HOW TO SURVIVE A PLAGUE

Battling AIDS beyond the ribbon.

(willamette week) “Ninety-three through ’95 were the worst years,” says longtime AIDS activist David Barr near the close of How to Survive a Plague. “And then we got lucky.”

The sentiment captures the general feel of the nine-year battle that began with communal outrage and advocacy and then grew to inevitable in-fighting between splintered groups mutually outraged at the lack of institutional response to the disease but equally conflicted about how to battle it. What the members of the AIDS Coalition to Unleash Power (ACT UP) shared was an understanding of urgency and the political, ideological and bureaucratic bullshit delaying effective treatment, let alone a cure.

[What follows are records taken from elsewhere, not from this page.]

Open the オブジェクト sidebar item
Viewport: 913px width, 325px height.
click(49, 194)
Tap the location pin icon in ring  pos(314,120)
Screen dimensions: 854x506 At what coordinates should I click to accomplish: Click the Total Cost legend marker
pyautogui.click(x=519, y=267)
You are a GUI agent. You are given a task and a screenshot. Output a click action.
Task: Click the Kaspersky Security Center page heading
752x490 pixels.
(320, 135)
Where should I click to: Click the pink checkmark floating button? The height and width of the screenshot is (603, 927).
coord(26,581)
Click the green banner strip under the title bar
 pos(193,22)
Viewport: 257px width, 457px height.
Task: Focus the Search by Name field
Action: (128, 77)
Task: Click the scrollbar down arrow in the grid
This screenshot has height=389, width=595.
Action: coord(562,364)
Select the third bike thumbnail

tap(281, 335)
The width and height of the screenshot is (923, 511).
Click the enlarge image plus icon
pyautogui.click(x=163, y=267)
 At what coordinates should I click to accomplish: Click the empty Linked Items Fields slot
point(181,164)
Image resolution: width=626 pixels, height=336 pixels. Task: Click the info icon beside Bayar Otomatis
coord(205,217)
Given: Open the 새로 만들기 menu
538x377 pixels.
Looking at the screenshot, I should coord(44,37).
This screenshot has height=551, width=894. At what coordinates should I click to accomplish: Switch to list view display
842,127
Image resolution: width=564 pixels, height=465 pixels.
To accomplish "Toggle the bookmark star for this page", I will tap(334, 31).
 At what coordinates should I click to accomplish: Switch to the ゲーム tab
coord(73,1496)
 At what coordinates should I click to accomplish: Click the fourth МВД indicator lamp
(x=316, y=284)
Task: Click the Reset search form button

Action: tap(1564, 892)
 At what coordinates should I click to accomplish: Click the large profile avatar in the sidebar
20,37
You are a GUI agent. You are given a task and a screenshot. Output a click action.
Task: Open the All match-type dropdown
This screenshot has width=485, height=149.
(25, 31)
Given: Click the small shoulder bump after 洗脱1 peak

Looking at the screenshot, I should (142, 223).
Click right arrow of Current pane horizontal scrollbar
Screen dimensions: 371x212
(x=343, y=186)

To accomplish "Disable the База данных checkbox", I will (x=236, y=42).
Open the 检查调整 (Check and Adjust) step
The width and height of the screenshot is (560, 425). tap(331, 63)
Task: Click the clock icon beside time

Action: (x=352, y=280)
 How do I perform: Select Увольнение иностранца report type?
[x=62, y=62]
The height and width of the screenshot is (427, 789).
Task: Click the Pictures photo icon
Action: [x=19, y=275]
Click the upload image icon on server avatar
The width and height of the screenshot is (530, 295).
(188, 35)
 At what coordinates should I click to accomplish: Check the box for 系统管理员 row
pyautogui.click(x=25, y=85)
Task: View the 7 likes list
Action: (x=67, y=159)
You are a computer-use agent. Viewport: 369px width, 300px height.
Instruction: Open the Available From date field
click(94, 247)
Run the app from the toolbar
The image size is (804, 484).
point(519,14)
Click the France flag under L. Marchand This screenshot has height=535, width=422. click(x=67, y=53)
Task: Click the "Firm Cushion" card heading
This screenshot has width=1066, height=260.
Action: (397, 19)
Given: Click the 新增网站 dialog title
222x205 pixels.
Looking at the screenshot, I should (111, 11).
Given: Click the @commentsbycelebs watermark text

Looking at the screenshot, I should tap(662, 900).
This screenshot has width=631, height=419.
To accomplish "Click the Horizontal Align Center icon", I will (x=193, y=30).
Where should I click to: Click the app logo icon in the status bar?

Director David France is a reporter by trade, and he produces a near-seamless piece of long-form journalism by weaving together home video and broadcast footage to show the victories and inevitable missteps of ACT UP. What France presents is less a call to arms than a retrospective of the resourcefulness of a group that did far more than heckle politicians, even producing a medical glossary and comprehensive treatment plan at a time when neither was provided by a government institution. In addition to staging dramatic protests at Catholic churches and New York-area hospitals known for discriminating against AIDS patients, the group pressured the FDA to step up research into proposed drug regimens making their way through the system.

France profiles major ACT UP players. Some are afflicted with an HIV diagnosis and some won’t live to see 1996, a turning point in the AIDS battle. But France maintains suspense while assembling a chronologically cohesive history of the movement.

Few AIDS documentaries manage to balance both the pragmatism and personal cost of the uphill battle for effective AIDS research and treatment, and France does it with the right amount of sentiment and cold, hard statistics. A yearly AIDS death toll grounds more upsetting footage of hateful public figures like former senator Jesse Helms or a bumbling, ineffective George H.W. Bush. In the end, How to Survive effectively proves that, in the face of any profound loss, knowledge is power.